The Grammar of Graphics

Fourth assignment

Author

Mariana Montes

The goal of this assignment is to gain some familiarity with the Grammar of Graphics, i.e. the principles behind {ggplot2} syntax. Hadley Wickham’s article is a good start if you’re interested in that philosophy, and you can also check the ggplot2 book.

It is not necessary to know all the functions in order to create graphics with {ggplot2} —I think the most important points are to understand the logic of the layers and to learn how to look up what you need. It’s ok if you need to google how to draw a barplot, how to change the position of the legend, or what the available colors and color palettes are… but you have to get comfortable looking things up, learning about package extensions and combining the functions into the plot you are thinking of.

1 Instructions

  1. Create a branch for the assignment, e.g. ggplot. You will work here and only move your changes to main if and when you want to submit.

  2. Create a Quarto file.

    1. Copy the code in the “setup” tab below to set up a dataset for plotting. This chunk must be hidden, with the option include: false.

    2. Draw the plot in the “plot” tab below, but not in one go. Create a separate chunk per layer, as exemplified in Section 2. Each chunk should be cross-referenceable.

    3. Using cross-references, describe the output of each new layer of the plot. What has changed and why? Again, see Section 2 for an example.

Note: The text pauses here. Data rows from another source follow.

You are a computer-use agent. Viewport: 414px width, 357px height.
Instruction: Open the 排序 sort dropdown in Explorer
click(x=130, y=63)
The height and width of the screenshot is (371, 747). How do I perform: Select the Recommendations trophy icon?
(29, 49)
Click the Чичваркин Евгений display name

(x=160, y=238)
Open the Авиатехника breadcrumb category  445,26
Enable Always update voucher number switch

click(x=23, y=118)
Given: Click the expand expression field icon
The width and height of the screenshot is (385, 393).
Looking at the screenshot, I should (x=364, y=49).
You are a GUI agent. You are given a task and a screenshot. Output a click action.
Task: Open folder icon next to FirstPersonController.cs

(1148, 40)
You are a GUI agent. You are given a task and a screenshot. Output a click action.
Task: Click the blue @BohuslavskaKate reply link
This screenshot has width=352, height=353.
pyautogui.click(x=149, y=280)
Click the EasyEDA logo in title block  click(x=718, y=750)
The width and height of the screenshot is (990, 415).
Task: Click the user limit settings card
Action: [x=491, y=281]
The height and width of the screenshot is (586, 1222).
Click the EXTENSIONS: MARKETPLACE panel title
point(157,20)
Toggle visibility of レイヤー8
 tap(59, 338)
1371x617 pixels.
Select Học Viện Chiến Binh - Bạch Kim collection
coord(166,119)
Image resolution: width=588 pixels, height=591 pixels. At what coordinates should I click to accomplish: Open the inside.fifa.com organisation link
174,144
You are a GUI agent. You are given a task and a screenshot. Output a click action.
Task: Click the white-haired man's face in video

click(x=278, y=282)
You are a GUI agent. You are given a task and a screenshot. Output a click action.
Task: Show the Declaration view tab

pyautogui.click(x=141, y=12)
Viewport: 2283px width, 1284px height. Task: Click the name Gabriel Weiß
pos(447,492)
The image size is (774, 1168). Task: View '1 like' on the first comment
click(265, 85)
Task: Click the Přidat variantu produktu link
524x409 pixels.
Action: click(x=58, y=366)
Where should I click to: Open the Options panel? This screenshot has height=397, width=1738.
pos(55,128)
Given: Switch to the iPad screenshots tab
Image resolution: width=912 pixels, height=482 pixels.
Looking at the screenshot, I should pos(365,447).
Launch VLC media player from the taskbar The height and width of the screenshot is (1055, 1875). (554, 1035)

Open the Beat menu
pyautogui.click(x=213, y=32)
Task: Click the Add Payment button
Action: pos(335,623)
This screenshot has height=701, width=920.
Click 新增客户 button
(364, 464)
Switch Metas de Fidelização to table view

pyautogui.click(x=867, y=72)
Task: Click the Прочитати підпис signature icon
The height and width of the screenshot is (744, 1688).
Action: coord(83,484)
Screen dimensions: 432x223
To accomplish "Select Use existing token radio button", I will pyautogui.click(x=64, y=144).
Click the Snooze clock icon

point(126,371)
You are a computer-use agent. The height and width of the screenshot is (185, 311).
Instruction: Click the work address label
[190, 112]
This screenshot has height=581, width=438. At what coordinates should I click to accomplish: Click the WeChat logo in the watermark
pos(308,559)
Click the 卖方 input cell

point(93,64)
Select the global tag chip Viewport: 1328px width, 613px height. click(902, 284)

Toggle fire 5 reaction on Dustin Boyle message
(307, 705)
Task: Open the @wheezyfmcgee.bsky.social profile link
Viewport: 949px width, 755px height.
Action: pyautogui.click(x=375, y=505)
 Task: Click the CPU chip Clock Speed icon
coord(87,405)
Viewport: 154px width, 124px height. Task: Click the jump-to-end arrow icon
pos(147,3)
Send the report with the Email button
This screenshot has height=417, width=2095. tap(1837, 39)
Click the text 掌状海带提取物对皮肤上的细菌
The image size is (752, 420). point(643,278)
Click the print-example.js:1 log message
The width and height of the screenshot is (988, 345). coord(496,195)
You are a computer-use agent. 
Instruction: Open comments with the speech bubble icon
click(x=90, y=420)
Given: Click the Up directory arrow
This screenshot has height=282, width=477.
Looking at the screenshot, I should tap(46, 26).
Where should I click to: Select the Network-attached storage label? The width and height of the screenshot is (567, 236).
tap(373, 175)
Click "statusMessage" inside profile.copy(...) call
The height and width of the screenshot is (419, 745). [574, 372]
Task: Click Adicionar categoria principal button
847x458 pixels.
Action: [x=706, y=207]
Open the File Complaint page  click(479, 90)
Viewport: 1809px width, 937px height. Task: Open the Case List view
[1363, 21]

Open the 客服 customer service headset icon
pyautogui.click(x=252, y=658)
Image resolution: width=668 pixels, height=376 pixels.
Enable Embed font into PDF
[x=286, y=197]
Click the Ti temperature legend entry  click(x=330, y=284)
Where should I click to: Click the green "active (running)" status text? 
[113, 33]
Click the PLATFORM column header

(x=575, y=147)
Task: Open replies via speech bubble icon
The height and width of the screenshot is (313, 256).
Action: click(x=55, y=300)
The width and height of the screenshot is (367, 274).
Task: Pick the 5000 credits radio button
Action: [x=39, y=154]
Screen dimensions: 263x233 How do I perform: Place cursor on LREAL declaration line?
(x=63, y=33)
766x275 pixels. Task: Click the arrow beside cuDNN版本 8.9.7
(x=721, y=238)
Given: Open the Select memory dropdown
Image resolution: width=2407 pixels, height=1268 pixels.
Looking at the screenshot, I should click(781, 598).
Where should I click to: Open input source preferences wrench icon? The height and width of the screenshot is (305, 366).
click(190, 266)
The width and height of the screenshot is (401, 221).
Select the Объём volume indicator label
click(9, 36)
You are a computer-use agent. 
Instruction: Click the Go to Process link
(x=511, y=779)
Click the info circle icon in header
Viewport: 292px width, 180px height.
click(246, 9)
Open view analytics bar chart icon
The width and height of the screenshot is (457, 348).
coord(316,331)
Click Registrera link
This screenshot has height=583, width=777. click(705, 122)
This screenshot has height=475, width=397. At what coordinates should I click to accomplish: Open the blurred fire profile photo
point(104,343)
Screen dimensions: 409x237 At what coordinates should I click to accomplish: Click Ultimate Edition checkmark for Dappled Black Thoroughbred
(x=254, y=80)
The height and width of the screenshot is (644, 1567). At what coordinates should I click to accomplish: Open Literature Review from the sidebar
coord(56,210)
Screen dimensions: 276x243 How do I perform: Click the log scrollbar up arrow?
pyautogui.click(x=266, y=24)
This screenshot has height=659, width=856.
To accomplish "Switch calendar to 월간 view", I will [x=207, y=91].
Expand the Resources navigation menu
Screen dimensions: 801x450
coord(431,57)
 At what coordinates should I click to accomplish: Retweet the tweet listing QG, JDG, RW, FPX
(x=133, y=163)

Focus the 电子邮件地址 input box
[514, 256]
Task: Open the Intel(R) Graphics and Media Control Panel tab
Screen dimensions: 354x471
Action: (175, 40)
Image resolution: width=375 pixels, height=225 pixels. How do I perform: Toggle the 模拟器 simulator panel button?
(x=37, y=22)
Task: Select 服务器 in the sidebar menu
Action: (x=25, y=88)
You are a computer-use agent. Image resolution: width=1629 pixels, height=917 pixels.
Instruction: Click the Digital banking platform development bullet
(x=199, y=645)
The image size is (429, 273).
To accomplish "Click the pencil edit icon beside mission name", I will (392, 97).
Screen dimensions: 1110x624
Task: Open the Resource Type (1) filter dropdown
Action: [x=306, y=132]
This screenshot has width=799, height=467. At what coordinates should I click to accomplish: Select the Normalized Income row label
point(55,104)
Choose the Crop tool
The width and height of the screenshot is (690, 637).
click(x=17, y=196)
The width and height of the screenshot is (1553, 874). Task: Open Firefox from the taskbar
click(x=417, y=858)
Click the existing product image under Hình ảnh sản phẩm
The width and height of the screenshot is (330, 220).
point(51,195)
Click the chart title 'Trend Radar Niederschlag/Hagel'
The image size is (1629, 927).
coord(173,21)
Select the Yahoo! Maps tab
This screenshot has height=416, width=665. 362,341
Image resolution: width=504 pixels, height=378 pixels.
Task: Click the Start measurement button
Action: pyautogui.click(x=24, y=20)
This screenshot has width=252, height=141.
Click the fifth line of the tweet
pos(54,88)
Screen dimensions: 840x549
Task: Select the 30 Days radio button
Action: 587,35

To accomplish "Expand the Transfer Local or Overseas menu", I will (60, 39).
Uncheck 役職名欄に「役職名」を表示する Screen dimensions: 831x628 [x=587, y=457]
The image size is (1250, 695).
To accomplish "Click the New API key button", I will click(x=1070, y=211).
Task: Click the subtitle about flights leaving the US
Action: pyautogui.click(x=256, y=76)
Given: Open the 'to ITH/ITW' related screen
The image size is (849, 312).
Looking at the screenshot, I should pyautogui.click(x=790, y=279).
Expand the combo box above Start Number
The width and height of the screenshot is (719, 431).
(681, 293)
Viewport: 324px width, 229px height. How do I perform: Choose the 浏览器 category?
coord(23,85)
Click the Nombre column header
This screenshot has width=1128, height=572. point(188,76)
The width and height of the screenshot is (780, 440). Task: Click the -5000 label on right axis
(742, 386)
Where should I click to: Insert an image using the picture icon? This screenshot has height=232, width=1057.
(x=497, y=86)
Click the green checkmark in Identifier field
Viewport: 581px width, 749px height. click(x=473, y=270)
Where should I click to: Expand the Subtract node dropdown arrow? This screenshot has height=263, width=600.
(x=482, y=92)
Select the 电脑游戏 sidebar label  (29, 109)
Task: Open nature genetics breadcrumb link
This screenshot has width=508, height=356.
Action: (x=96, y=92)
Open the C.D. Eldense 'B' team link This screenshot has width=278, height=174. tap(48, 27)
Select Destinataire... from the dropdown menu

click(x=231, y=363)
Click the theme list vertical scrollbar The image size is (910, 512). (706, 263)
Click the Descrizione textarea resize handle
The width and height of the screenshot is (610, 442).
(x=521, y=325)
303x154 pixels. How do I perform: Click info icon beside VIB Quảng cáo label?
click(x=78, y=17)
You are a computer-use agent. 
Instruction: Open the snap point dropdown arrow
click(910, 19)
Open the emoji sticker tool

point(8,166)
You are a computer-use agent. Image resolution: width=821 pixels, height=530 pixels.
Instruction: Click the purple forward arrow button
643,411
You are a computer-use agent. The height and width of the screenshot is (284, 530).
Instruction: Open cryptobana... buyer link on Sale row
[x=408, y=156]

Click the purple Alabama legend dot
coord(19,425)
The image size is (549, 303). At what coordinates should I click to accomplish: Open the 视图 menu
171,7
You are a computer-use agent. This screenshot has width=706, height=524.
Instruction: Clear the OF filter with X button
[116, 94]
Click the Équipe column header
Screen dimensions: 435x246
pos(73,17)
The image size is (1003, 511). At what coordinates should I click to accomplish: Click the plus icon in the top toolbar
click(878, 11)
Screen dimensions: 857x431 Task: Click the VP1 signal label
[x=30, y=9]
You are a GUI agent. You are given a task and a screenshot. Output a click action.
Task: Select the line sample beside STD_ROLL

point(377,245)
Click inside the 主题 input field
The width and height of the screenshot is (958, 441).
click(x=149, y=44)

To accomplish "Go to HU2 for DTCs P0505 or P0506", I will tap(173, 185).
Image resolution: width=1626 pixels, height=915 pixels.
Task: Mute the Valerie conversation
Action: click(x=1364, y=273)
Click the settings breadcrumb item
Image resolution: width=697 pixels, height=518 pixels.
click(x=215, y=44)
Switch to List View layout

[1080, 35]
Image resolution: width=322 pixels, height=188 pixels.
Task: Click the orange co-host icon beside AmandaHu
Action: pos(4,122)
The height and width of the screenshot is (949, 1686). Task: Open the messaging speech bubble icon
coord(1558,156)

  3. Render the Quarto file, move the changes to main, push and let me know.

Cross-references

Don’t forget to add both a label and a caption to the figure!

1.1 Code to copy

Copy the following code as is in an invisible chunk in your Quarto file (use include: false in the options).

library(tidyverse)
set.seed(2022)
rows <- 20
cake_eaten <- tibble(
  hunger_level = sample(1:100, rows, replace = TRUE),
  cake_eaten = sample(1:100, rows, replace = TRUE)/100,
  cake_flavor = sample(rep_len(c("vanilla", "chocolate"), rows))
  )
Tip

If you want, you can also write a small section in your file in which you print the table and/or describe what it represents! (If you don’t remember what I said you can make it up, as long as it kind of makes sense.)

Describing the table can be a good opportunity to practice inline code, e.g. `r nrow(cake_eaten)` to print the number of rows in the dataframe, or using other functions such as length(cake_eaten) to get the number of columns.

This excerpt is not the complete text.